The key thing to realize is that getting better fuel economy doesn't imply that the engine is operating at a higher thermodynamic efficiency because there are many other factors that go into fuel economy. The thermodynamic efficiency of the Carnot cycle is only one of those factors. Another factor is the efficiency of the combustion reaction (which is technically not part of the Carnot cycle). Another is how much power is being used to accelerate the vehicle (useful work) versus how much is being lost to friction, drag and conduction (waste heat, $q_{out}$).
Calculating fuel economy
Consider the following relationship—where does engine loading come in?
$$\text {fuel economy (mpg)} = \dfrac {\text {speed (mph)}} {\text {flow rate (gal/h)}} = \dfrac {v} {Q}$$
In an idealized situation, with no drag on the vehicle, minimal internal and external friction, driving on a horizontal plane, the power required to maintain any speed is effectively zero. This means the load on the engine (when not accelerating) is also effectively zero. The Carnot efficiency is irrelevant at this point, but it would be very low as well. However, the fuel economy would be enormous because you have some $v$ in the numerator with nearly zero $Q$ in the denominator.
The opposite situation is even easier to demonstrate; you can do it at home in your own car. Just floor the accelerator with the transmission in neutral. (Don't actually do this.) Instant high load scenario as you accelerate the hell out of that crankshaft but $v = 0$, so your fuel economy is zero.
Realistic scenarios are more complicated but the long story made short is that the combustion reaction that occurs in the cylinder of the engine is much less efficient during periods of very high acceleration (i.e., near max load). More fuel passes through the engine unburned, or only partly burned, meaning you didn't extract as much energy from the same gallon of fuel. You're still going somewhere and your engine is operating at a higher thermodynamic efficiency due to the load placed on it, but in terms of fuel economy, that benefit is reduced by the cost of lower combustion efficiency. It is even possible, when combustion efficiency is very poor, for that cost to outweigh the benefit of high loading entirely. (This might be expected if the vehicle has been very poorly maintained. In reality, so much depends on the age of the car, the quality of its control units, the gear in which you are accelerating, that it's hard to make an exact prediction for a general scenario.)

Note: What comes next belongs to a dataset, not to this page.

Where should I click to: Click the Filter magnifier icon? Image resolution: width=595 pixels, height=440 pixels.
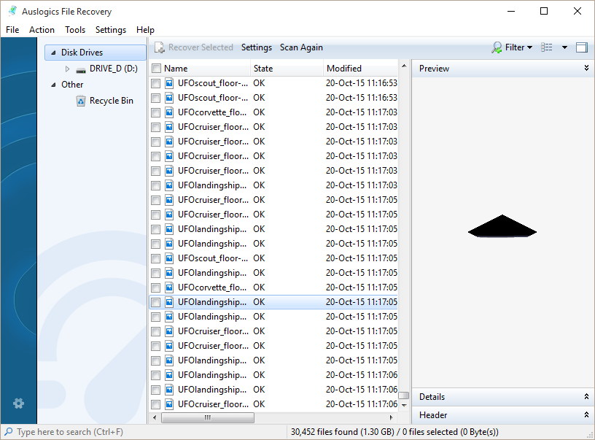click(x=497, y=47)
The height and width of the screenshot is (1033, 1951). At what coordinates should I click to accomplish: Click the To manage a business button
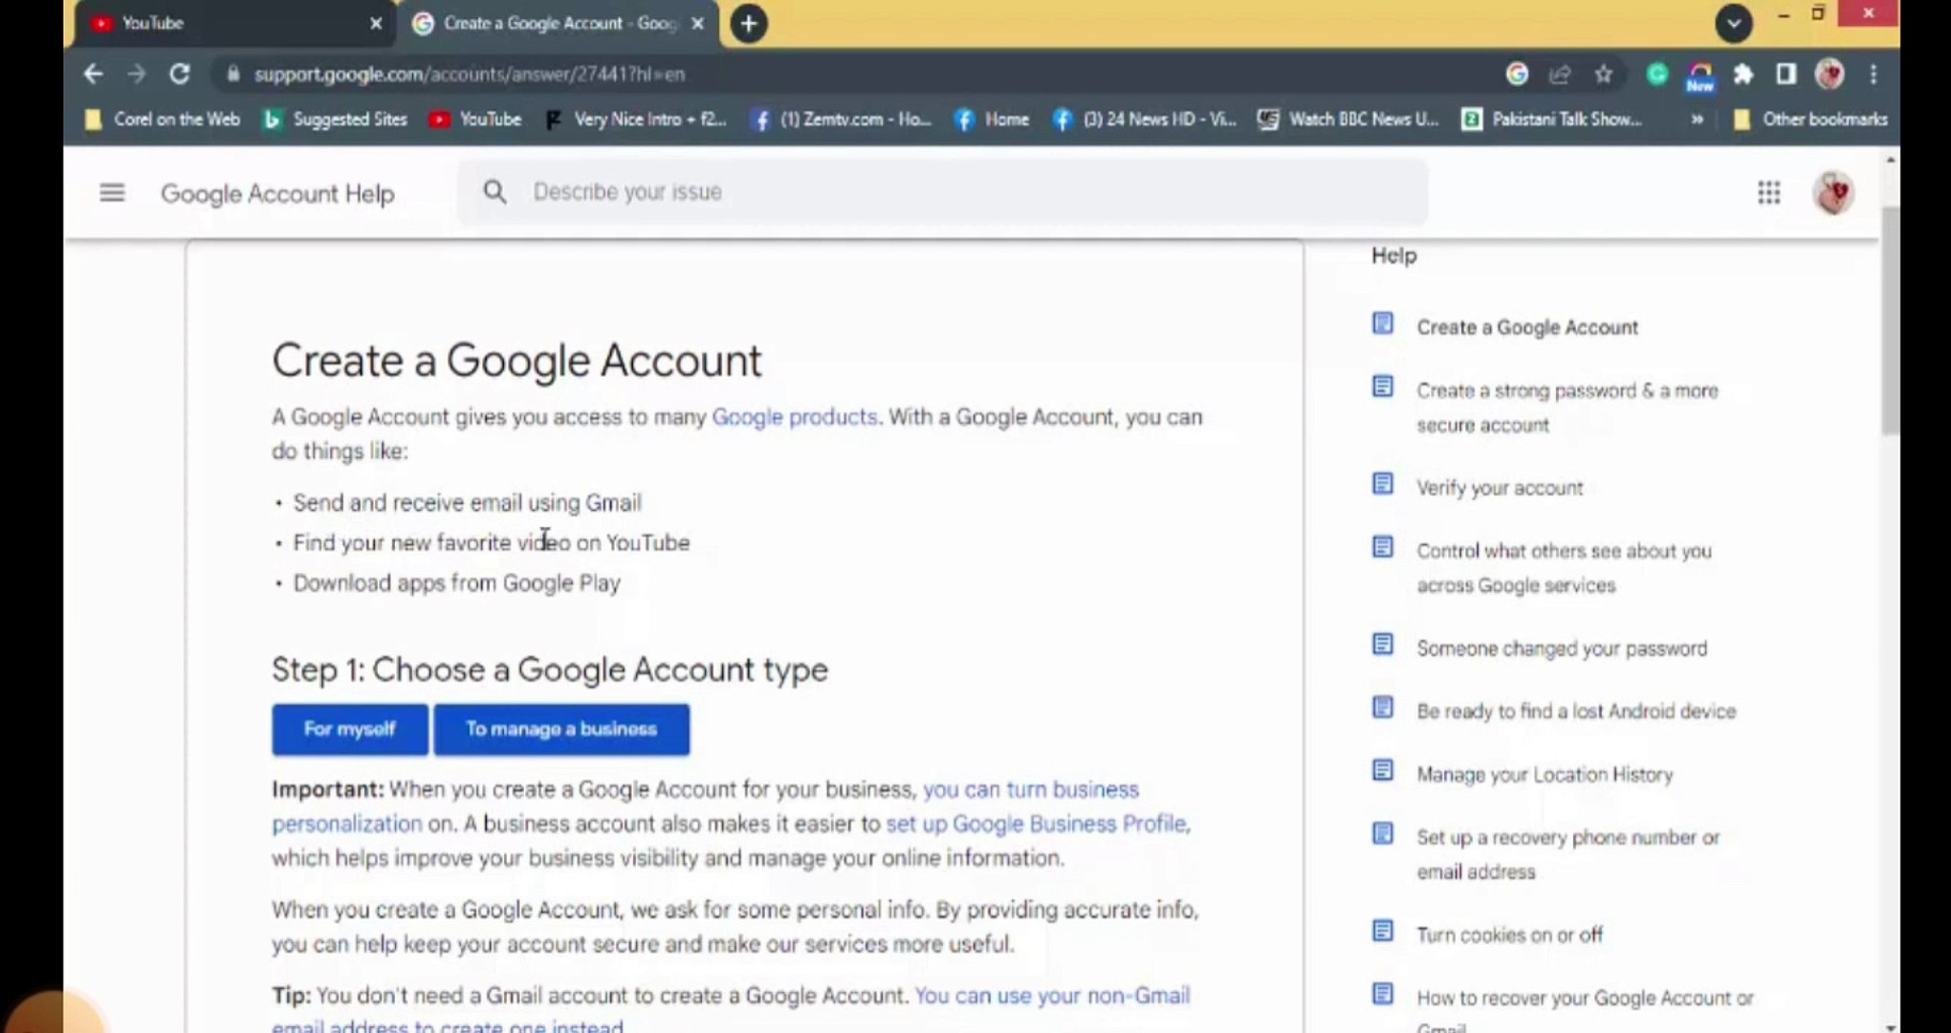coord(560,729)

The other thing I want to mention is that you have to consider where your power is going. "High engine loading" just means that a lot of the power the engine is capable of producing is being demanded; it doesn't tell you where the power is going. If it's going to fight drag, which increases as the square of velocity, then that's wasted power and wasted fuel. You can deliver it very efficiently but if it's not adding to the speed* of the vehicle, it's not contributing to fuel economy. It only looks efficient when you draw your system boundary around the engine and ignore the purpose of the car.
* Technically, we should consider elevation as well, but fuel economy is typically calculated in terms of horizontal path distance. Gains and losses due to change in elevation are either assumed to cancel out overall or accounted for with some coarse correction factor.